_REQUEST_: Please render the entries, starting at the first line and ending at the line that contains "click(655, 49)", as a JSON list of strings with one string per line and blank lines omitted. Leave the pictures out of the list.

────────────────────

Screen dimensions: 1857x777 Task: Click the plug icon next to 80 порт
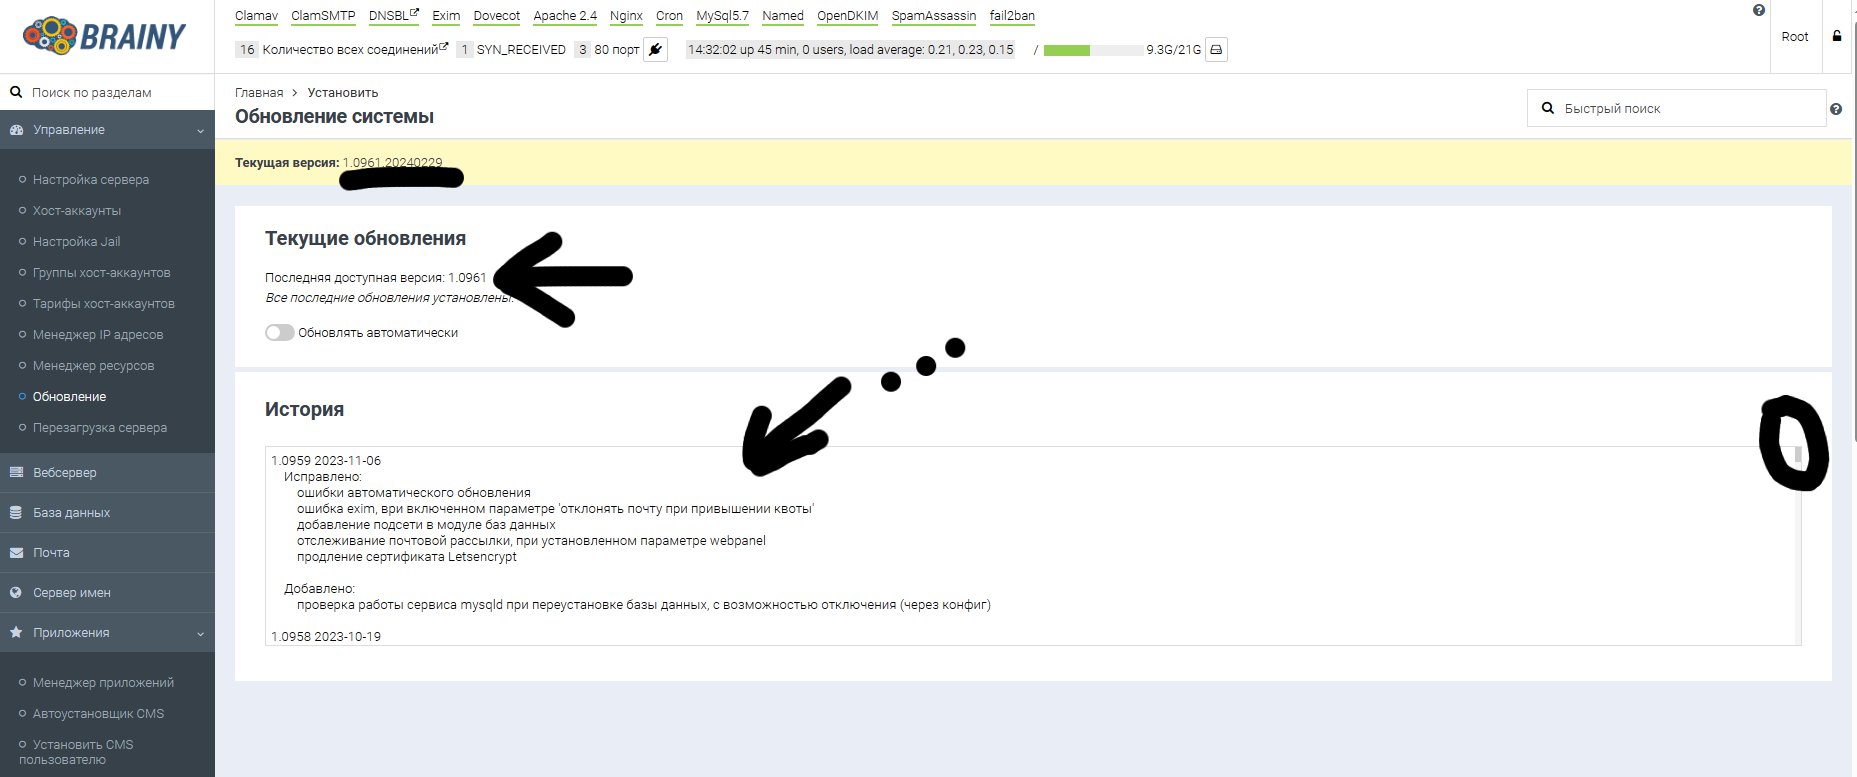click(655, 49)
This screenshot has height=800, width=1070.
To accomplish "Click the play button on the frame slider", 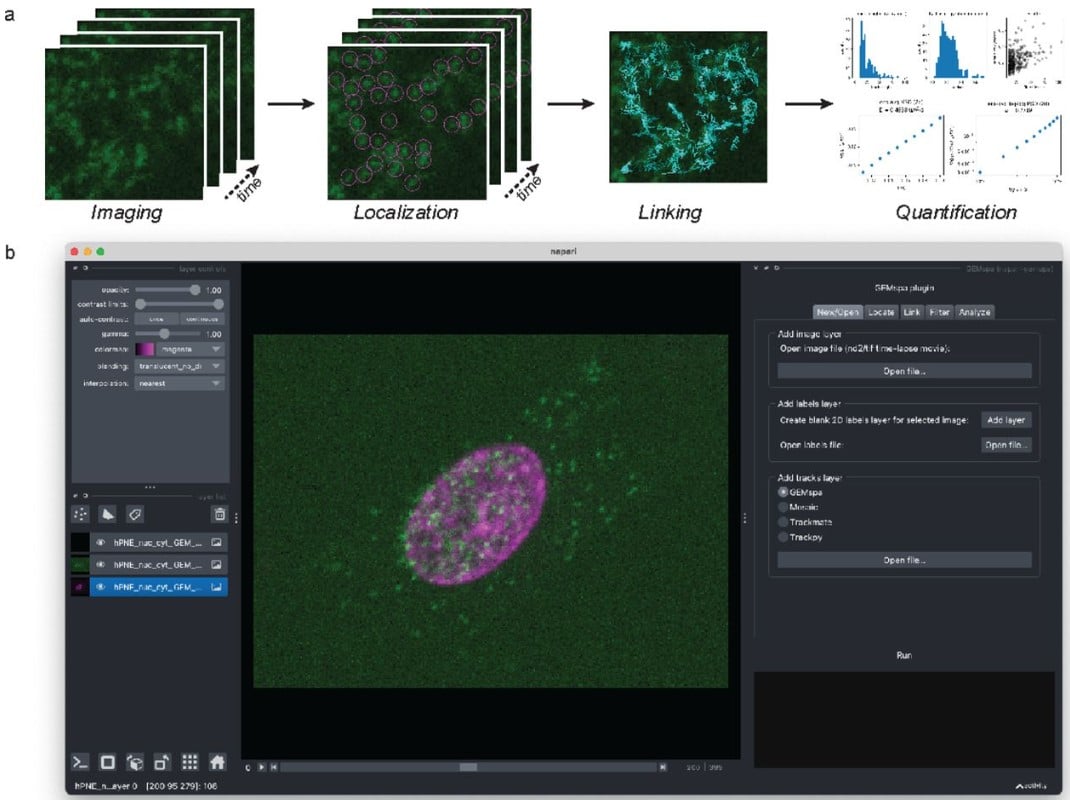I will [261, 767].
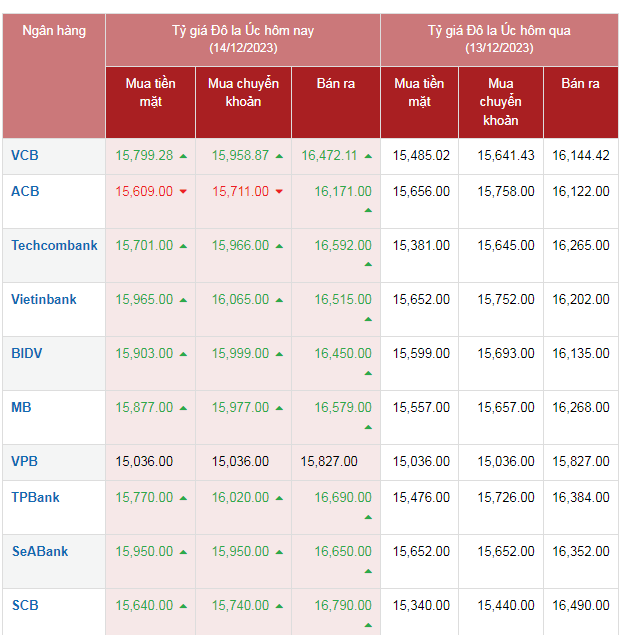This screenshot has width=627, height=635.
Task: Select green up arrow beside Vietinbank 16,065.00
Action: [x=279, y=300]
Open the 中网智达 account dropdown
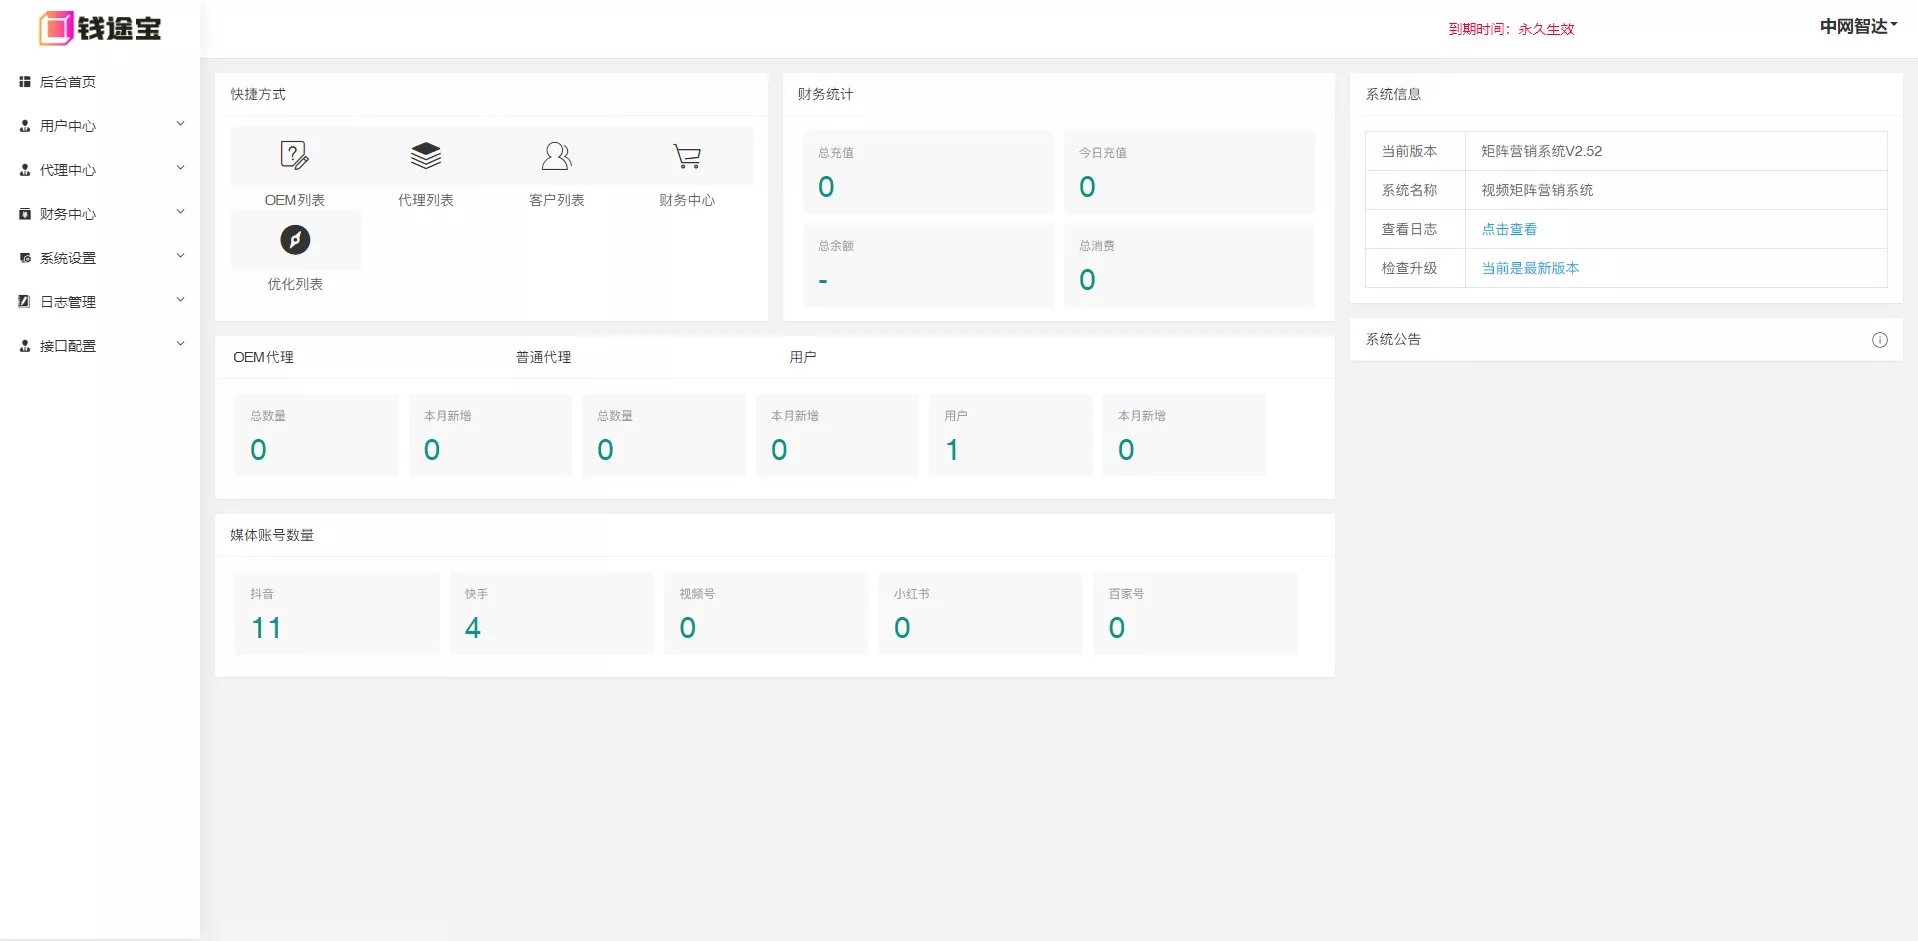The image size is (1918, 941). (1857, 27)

────────────────────

_COMPLETE OUTPUT_:
[
  "Screen dimensions: 1857x777 Task: Click the plug icon next to 80 порт",
  "click(655, 49)"
]